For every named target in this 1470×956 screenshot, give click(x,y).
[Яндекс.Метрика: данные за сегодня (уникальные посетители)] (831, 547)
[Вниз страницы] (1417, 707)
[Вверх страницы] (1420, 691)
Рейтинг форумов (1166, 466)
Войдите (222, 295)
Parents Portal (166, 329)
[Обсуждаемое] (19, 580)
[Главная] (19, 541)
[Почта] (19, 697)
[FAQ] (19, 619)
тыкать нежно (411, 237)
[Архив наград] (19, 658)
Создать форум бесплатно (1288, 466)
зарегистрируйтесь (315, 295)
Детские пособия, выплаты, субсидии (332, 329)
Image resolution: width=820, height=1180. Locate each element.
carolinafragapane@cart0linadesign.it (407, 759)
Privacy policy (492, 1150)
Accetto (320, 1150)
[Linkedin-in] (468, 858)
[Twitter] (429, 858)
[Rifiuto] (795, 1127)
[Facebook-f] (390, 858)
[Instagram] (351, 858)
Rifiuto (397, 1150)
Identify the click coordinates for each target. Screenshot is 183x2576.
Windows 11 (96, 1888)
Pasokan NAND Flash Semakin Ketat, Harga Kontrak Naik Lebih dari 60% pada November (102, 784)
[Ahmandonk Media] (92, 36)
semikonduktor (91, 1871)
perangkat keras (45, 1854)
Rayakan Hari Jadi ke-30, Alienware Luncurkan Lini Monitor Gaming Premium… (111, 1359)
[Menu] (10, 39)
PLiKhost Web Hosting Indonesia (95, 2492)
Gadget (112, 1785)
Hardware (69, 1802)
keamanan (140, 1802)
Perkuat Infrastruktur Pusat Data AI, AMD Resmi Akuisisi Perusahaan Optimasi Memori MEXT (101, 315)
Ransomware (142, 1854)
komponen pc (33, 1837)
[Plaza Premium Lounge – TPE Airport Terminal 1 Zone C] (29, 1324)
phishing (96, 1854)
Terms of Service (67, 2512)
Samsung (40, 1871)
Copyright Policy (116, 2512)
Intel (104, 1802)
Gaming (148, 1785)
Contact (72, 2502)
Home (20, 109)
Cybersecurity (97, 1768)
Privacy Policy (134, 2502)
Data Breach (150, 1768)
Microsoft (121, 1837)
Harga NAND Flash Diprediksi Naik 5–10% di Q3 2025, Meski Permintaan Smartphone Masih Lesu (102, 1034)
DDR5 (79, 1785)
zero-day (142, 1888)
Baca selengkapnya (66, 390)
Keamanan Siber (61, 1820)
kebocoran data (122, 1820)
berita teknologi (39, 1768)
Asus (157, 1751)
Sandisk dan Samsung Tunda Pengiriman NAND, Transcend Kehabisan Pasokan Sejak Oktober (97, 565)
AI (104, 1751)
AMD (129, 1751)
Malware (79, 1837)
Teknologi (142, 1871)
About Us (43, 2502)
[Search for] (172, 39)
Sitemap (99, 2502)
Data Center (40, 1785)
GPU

◆ TASK INSTRUCTIONS: Print out the entire listing above without any change.

◆ EXERCISE SOLUTION:
For every named target in this 1470×956 screenshot, give click(x,y).
[Яндекс.Метрика: данные за сегодня (уникальные посетители)] (831, 547)
[Вниз страницы] (1417, 707)
[Вверх страницы] (1420, 691)
Рейтинг форумов (1166, 466)
Войдите (222, 295)
Parents Portal (166, 329)
[Обсуждаемое] (19, 580)
[Главная] (19, 541)
[Почта] (19, 697)
[FAQ] (19, 619)
тыкать нежно (411, 237)
[Архив наград] (19, 658)
Создать форум бесплатно (1288, 466)
зарегистрируйтесь (315, 295)
Детские пособия, выплаты, субсидии (332, 329)
Image resolution: width=820, height=1180. Locate each element.
carolinafragapane@cart0linadesign.it (407, 759)
Privacy policy (492, 1150)
Accetto (320, 1150)
[Linkedin-in] (468, 858)
[Twitter] (429, 858)
[Rifiuto] (795, 1127)
[Facebook-f] (390, 858)
[Instagram] (351, 858)
Rifiuto (397, 1150)
Identify the click coordinates for each target. Screenshot is 183x2576.
Windows 11 (96, 1888)
Pasokan NAND Flash Semakin Ketat, Harga Kontrak Naik Lebih dari 60% pada November (102, 784)
[Ahmandonk Media] (92, 36)
semikonduktor (91, 1871)
perangkat keras (45, 1854)
Rayakan Hari Jadi ke-30, Alienware Luncurkan Lini Monitor Gaming Premium… (111, 1359)
[Menu] (10, 39)
PLiKhost Web Hosting Indonesia (95, 2492)
Gadget (112, 1785)
Hardware (69, 1802)
keamanan (140, 1802)
Perkuat Infrastruktur Pusat Data AI, AMD Resmi Akuisisi Perusahaan Optimasi Memori MEXT (101, 315)
Ransomware (142, 1854)
komponen pc (33, 1837)
[Plaza Premium Lounge – TPE Airport Terminal 1 Zone C] (29, 1324)
phishing (96, 1854)
Terms of Service (67, 2512)
Samsung (40, 1871)
Copyright Policy (116, 2512)
Intel (104, 1802)
Gaming (148, 1785)
Contact (72, 2502)
Home (20, 109)
Cybersecurity (97, 1768)
Privacy Policy (134, 2502)
Data Breach (150, 1768)
Microsoft (121, 1837)
Harga NAND Flash Diprediksi Naik 5–10% di Q3 2025, Meski Permintaan Smartphone Masih Lesu (102, 1034)
DDR5 (79, 1785)
zero-day (142, 1888)
Baca selengkapnya (66, 390)
Keamanan Siber (61, 1820)
kebocoran data (122, 1820)
berita teknologi (39, 1768)
Asus (157, 1751)
Sandisk dan Samsung Tunda Pengiriman NAND, Transcend Kehabisan Pasokan Sejak Oktober (97, 565)
AI (104, 1751)
AMD (129, 1751)
Malware (79, 1837)
Teknologi (142, 1871)
About Us (43, 2502)
[Search for] (172, 39)
Sitemap (99, 2502)
Data Center (40, 1785)
GPU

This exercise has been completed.